──────── PASSAGE PROVIDED
Oranmore railway station is a railway station that serves the town of Oranmore and its surrounding areas in County Galway.

Services
Oranmore is a stop on the Dublin – Galway intercity service and the Galway – Athenry/Athlone and Galway – Limerick Commuter services.
Journey time is approximately 10 minutes from Oranmore to Galway Ceannt.

Bicycle parking and car parking facilities are provided. The 140 space car park at the station is owned and operated by Galway County Council.

From Oranmore along the Western Rail Corridor connecting trains in Limerick provide onward links to Limerick Junction (for Tipperary, and Waterford) and Cork.

History
The original Oranmore station was opened in 1851 by the MGWR on its route from Dublin to Galway. The station was open until the rationalisation of the railway network by Córas Iompair Éireann saw it closed in 1963, with the building sold as a private residence.

Development

The station serves as a park and ride for commuters into Galway. As a consequence of this, the old station was not rebuilt; instead, the new station is located at Garraun. Oranmore serves as an intermediate stop both for services to Galway from Limerick, and for the Galway Suburban Rail services from Athenry.
────────────────
# INSTRUCTION 1:
Return the text of the passage on Oranmore railway station between "Development" and "services from Athenry.", inclusive, unchanged.
──────── MATERIAL FOR THE TASK
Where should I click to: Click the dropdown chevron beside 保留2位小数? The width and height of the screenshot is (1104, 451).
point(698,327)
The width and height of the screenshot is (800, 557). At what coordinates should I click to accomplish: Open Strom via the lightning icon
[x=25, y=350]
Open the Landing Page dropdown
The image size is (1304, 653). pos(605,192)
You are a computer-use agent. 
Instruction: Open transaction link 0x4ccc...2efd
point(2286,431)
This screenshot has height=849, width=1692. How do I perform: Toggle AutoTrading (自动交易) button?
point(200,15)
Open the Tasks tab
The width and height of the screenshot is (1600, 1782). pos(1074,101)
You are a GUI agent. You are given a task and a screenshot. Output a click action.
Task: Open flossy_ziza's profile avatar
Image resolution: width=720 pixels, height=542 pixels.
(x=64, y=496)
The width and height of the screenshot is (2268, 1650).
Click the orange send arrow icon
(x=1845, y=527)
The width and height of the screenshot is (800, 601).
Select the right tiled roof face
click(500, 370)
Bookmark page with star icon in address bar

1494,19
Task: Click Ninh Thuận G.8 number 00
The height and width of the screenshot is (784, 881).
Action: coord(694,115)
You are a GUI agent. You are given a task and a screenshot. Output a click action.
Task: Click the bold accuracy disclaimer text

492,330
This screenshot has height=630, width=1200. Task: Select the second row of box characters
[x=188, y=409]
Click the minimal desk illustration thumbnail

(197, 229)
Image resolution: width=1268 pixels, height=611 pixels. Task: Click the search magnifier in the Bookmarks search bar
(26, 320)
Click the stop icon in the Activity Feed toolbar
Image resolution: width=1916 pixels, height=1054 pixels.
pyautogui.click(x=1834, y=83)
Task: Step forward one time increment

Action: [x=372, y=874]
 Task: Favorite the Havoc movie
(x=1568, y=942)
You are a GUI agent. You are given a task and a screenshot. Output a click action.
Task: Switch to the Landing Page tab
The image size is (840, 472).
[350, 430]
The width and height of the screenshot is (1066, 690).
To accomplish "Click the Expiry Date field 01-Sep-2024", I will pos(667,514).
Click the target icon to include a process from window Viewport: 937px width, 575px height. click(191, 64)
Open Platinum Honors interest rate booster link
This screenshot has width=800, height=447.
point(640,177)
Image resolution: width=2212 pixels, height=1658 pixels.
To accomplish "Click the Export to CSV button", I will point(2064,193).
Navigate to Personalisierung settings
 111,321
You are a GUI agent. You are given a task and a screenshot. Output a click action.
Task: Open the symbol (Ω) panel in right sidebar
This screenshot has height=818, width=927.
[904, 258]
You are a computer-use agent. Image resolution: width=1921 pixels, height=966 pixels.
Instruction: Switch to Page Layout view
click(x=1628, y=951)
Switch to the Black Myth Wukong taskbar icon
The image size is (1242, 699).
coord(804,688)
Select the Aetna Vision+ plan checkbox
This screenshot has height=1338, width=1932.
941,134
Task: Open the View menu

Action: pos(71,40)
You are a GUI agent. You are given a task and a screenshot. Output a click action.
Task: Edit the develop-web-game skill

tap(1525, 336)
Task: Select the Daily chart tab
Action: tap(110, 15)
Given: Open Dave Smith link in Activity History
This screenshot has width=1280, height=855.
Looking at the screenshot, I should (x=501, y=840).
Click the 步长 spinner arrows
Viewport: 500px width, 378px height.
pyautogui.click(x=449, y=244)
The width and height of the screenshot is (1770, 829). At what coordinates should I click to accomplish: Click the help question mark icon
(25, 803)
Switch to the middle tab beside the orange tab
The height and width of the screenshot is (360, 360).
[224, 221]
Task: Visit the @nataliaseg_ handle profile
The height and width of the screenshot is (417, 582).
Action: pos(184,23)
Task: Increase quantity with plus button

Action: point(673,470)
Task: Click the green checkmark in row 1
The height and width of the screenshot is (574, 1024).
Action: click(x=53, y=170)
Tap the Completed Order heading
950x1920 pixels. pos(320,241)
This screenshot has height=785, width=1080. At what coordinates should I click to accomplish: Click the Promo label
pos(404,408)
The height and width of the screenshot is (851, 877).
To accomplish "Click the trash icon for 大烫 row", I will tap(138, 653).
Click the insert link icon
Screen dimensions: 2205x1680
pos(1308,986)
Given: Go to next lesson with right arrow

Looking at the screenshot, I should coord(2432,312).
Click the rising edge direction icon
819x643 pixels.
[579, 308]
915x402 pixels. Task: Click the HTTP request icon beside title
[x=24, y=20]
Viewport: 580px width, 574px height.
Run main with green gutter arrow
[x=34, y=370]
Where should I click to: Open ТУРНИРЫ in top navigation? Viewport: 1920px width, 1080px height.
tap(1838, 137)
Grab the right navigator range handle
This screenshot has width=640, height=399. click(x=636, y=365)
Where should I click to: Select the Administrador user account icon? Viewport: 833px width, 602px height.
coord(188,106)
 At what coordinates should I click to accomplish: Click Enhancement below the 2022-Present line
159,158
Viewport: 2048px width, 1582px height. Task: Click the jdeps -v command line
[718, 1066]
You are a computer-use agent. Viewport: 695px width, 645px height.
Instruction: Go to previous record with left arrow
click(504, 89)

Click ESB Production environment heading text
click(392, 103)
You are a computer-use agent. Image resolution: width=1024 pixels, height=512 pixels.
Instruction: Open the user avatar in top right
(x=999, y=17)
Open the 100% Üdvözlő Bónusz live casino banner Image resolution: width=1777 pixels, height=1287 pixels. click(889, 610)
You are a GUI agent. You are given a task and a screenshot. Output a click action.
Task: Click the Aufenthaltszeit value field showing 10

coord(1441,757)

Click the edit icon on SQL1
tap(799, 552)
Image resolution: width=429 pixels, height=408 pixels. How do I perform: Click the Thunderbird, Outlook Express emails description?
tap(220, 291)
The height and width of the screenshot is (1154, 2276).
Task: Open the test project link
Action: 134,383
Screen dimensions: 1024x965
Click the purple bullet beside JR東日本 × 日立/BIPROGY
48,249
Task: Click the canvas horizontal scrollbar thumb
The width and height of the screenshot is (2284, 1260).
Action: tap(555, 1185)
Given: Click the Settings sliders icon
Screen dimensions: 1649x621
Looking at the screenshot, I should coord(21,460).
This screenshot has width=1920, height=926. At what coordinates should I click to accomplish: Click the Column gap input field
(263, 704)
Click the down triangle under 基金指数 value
────────────────
# INSTRUCTION 2:
Retype the listing from the line holding "Task: Click the canvas" through the final line of the listing, inclusive, without any changes.

# EXPECTED OUTPUT 1:
Development

The station serves as a park and ride for commuters into Galway. As a consequence of this, the old station was not rebuilt; instead, the new station is located at Garraun. Oranmore serves as an intermediate stop both for services to Galway from Limerick, and for the Galway Suburban Rail services from Athenry.

# EXPECTED OUTPUT 2:
Task: Click the canvas horizontal scrollbar thumb
The width and height of the screenshot is (2284, 1260).
Action: tap(555, 1185)
Given: Click the Settings sliders icon
Screen dimensions: 1649x621
Looking at the screenshot, I should coord(21,460).
This screenshot has width=1920, height=926. At what coordinates should I click to accomplish: Click the Column gap input field
(263, 704)
Click the down triangle under 基金指数 value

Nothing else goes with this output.